### Exercise
Here are some records; copy every line that holds the word "will".

**** Exercise materials

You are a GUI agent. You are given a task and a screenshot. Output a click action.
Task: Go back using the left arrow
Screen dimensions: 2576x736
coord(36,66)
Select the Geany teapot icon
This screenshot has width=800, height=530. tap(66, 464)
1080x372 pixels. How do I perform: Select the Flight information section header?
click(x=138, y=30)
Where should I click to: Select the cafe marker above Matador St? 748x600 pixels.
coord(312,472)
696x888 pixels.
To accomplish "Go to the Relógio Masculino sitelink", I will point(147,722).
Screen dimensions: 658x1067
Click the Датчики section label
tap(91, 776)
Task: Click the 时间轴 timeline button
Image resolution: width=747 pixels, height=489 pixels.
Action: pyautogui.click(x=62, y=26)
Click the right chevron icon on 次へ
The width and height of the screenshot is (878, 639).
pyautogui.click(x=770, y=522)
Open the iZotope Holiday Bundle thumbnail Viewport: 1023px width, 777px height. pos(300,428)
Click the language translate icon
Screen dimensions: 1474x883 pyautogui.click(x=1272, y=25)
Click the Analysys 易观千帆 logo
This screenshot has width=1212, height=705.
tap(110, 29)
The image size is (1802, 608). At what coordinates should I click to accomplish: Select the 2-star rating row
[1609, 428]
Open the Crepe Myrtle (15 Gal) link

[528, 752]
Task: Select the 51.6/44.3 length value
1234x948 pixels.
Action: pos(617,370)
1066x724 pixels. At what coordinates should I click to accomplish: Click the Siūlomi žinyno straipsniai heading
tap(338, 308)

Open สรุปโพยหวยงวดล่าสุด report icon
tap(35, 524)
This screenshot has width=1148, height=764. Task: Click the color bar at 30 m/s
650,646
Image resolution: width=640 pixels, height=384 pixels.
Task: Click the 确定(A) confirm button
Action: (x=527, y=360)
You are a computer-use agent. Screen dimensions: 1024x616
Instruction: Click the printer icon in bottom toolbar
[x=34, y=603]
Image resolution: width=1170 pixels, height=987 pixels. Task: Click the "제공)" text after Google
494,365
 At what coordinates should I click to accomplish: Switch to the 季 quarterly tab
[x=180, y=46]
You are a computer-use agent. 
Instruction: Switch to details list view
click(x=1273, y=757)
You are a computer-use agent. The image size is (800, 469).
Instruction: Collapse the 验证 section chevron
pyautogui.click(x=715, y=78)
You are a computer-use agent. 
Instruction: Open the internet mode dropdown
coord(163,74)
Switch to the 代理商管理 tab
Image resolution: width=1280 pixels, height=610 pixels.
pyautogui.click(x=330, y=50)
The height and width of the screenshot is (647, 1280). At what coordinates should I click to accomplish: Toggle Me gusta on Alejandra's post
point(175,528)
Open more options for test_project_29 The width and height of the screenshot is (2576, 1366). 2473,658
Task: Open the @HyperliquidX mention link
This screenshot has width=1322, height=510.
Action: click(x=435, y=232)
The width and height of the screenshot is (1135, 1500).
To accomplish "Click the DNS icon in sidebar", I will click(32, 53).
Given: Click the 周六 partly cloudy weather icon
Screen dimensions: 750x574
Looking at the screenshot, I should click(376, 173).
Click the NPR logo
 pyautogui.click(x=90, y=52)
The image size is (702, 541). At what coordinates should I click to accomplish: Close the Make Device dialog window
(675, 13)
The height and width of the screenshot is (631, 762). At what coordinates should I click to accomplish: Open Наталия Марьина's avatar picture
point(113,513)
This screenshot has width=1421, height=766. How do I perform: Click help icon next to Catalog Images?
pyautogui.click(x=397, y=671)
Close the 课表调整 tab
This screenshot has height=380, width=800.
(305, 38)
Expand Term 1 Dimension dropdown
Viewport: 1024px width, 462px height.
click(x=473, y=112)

********

### Solution to the problem
To accomplish "Go to the Relógio Masculino sitelink", I will point(147,722).
To accomplish "Click the DNS icon in sidebar", I will click(32, 53).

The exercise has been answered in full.